Why I can’t say yes


I know why I’m a still a virgin.  I know why I will probably be one for the rest of my life.  I know why I said no to the man I thought I loved.  I know why I refuse to find a real boyfriend and why I can’t be happy in a relationship.

 

I’m trying to make for the time when I didn’t say no.

 

I didn’t say anything when I was molested repeatedly as a child.  I took it, and sometimes it felt good.  Other times it hurt.  Now I finally realize, at 2 am while trying to fall asleep, why I can’t say yes.  Guilt is the only thing that drives me in life.  Guilt and Fear.

8 responses to “Why I can’t say yes

  1. That’s not your fault. As a child you don’t understand situations like that. It was way over your head. I’ve been in your shoes and truly, nothing you could havee done or not done could have made any of it your fault.

    • Thanks for the kind words. I’m sorry you had similar experiences. I always run a “what-if” scenario in my head and upon reflection I can see many things I could have done differently. But you’re right, as a child I really did not understand what was even happening to me.

  2. Dearest ‘Twenty-Something Seeking,’ likely you are pissed off with people telling you that ‘it isn’t your fault.’ Sometimes you enjoyed it, and you are racked by guilt. So I won’t say that it wasn’t your fault. It hurts you. I am so deeply sorry that it hurts you. Yet that you have posted this indicates that you are thinking about it as a grown up. If so you are likely also to be in therapy, and I hope you are, and I hope that this is going well for you. You don’t need my pity, but I care. You are very brave. There are plenty of boys out there and there is no rush. My hope is that when the time is right you find a gem. A big hug from Ireland to you.

    • Thank you for caring. I’ve only started to discuss what happened to me so long ago and thankfully this is giving me a better understanding of myself today. I know initially it was not my fault, but there are actions I could have taken that could have changed my level of guilt and following attacks. Who knows what my current state of mind would be though. I would still be affected by it.

  3. Dear you, not to hurt your feelings – but don’t be silly. There were actions you could have taken? What actions? You were a little child. It’s always easy, isn’t it, to see what we could have done years later. Children are not like us. This is why we all have to protect them sweaty. Tell me something. If tomorrow you met the child you were then, how would you judge her? What would you tell her?
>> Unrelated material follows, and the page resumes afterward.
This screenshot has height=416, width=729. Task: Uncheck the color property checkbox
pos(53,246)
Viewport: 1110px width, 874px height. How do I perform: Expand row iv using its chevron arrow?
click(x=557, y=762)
    I listened to the song you wrote for your cousin. You are a superb example of a human being. If I were sad or afraid I would trust someone like you.

    Jason Michael

    • Hello Jason. The one action I thought of taking was to tell my mother. But I had a thousand reasons not to at the time (my childish reasons). You are right, I would not be mad at the child, but I know there are people in the world who could be (I still imagine my mother is one of them, but I will never know for sure unless I tell her. but it serves no purpose in doing that now.)
      I appreciate your advice. And thank you for the kind words about my cousin’s song.
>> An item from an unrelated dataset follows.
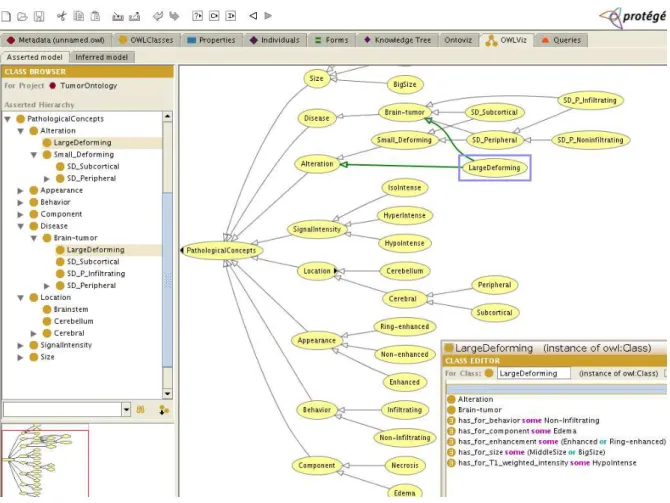Open the Properties tab
The image size is (670, 503).
click(212, 40)
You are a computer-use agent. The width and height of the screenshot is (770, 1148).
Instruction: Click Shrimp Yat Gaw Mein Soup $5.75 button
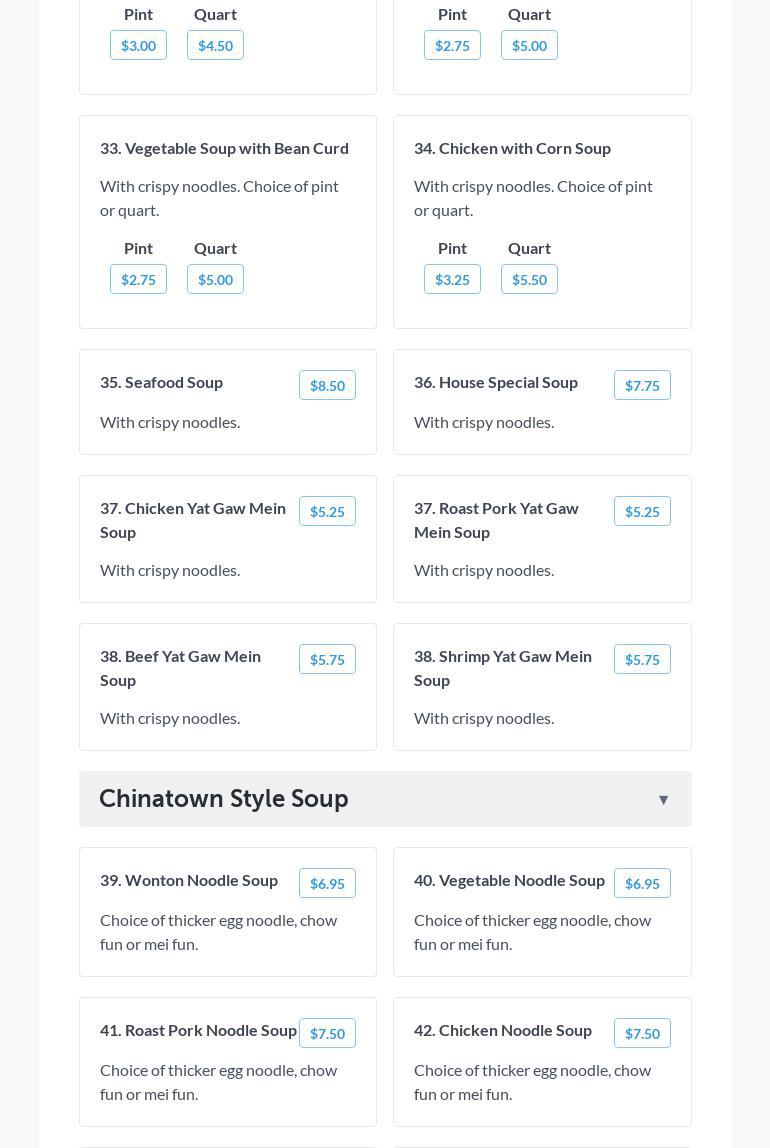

  4. I am so damn sorry to here that. But at least you can talk about it. Some people can’t. I guess what you need is some type of closure or a way of moving forward and letting go of the past. I hope that whoever is responsible pays dearly. Peace be with you.

    • Thank you. I’m not even sure where he is or if he’s still alive (he had a few issues, obviously). I’ve accepted that it happened to me and I’m trying to be conscious of the effect it had on me. I’m trying to actively change my negative behaviors as I see it.